| Records for locating words and elements |
>>>>>

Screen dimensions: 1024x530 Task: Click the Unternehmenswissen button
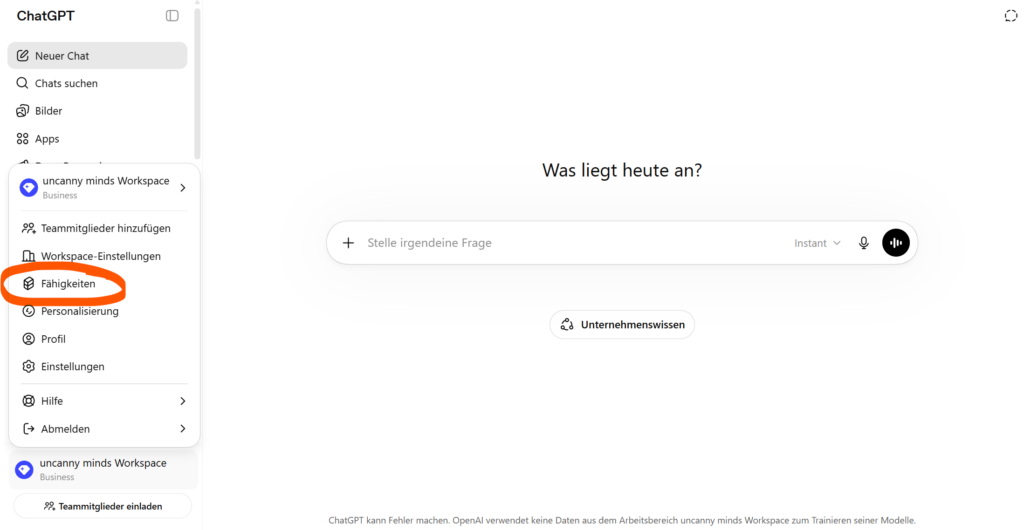[x=622, y=325]
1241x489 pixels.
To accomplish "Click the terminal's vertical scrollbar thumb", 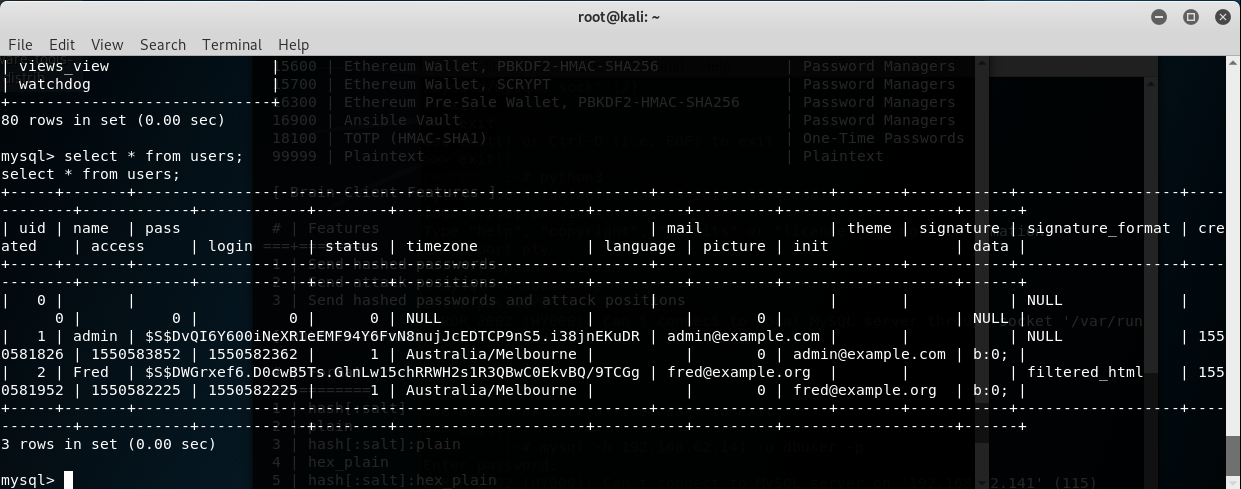I will pyautogui.click(x=1233, y=458).
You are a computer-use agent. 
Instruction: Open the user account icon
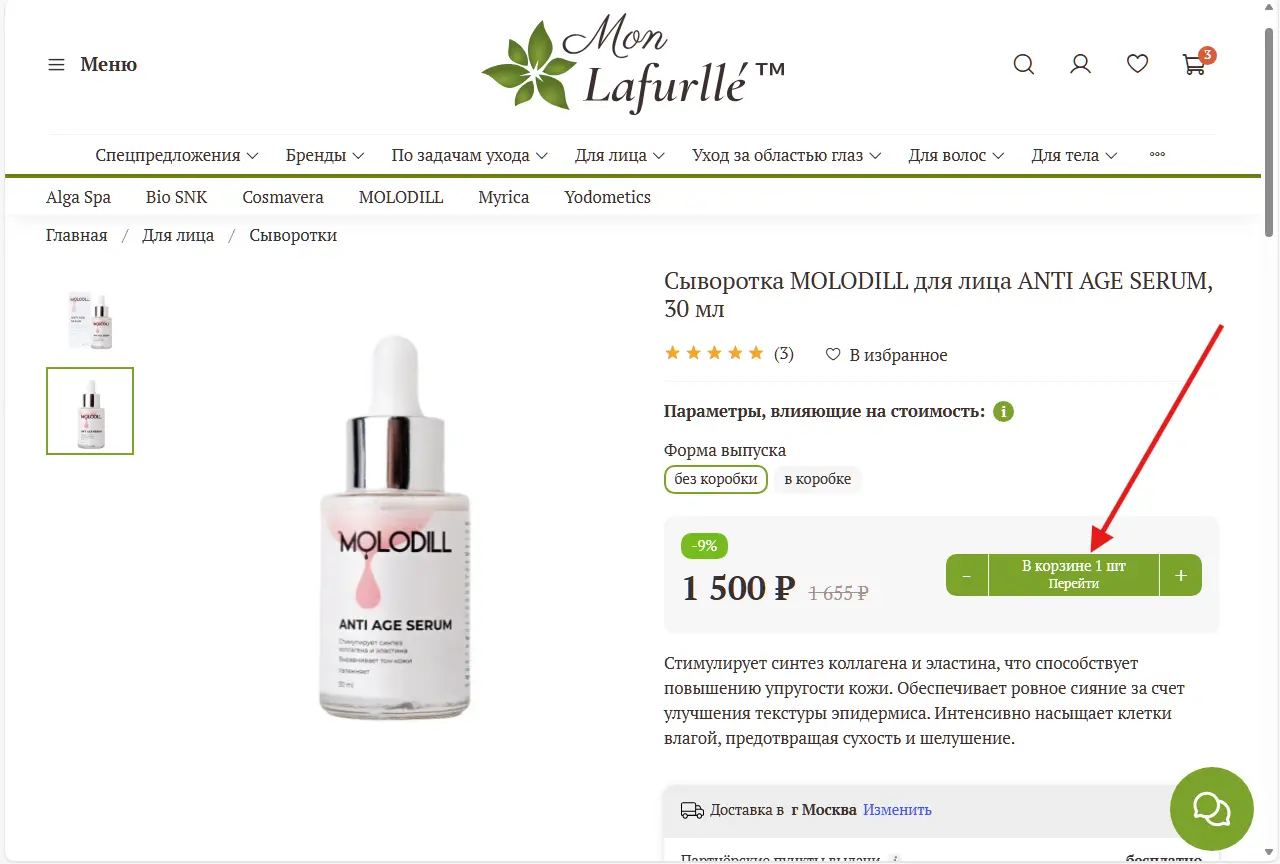click(x=1080, y=65)
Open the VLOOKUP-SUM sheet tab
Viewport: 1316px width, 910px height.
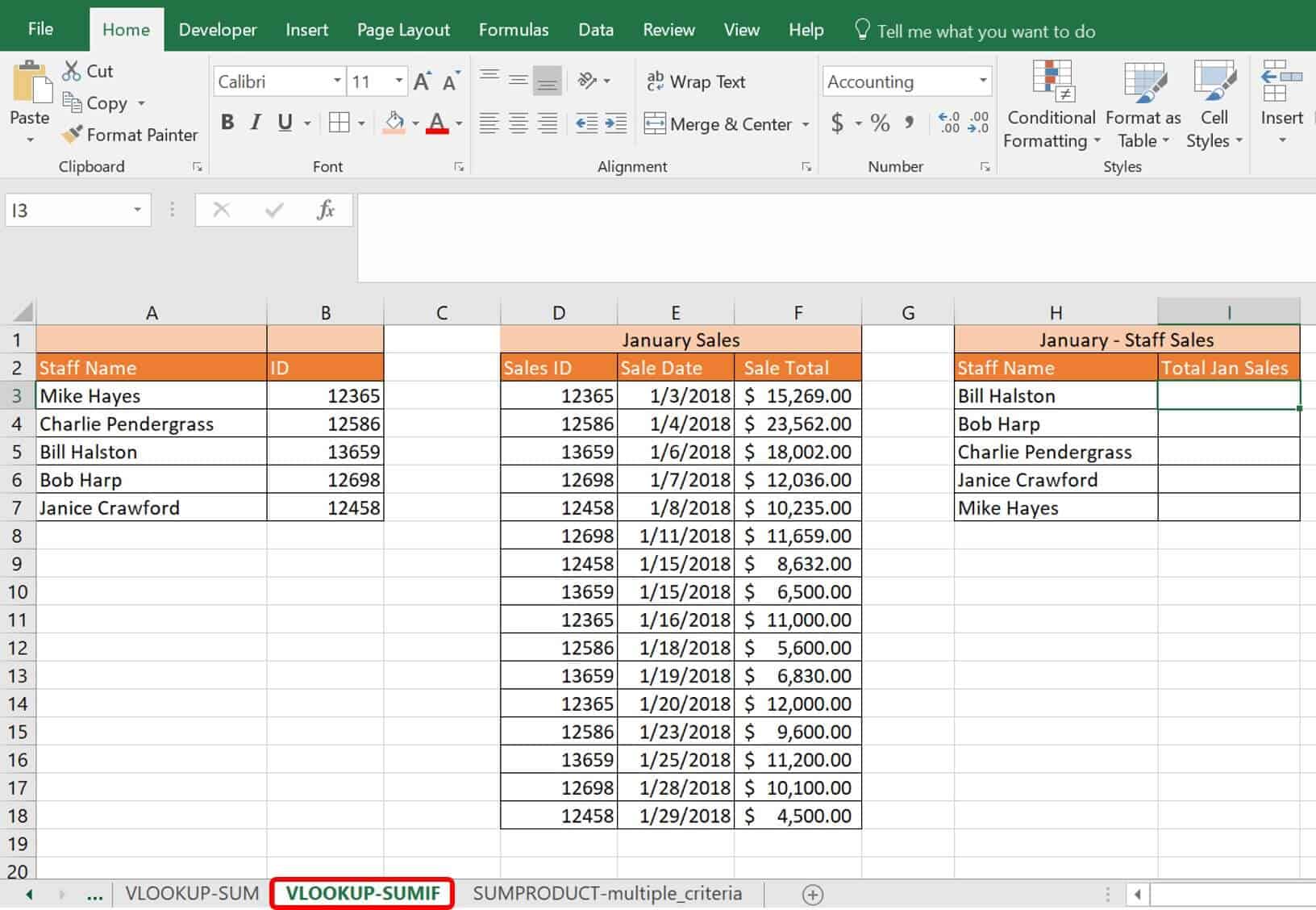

<<<<<

| WHAT YOU HAVE TO DO |
Pull out every line of the records above that contains the word "Open".

| ANSWER TO THE PROBLEM |
Instruction: Open the user account icon
Open the VLOOKUP-SUM sheet tab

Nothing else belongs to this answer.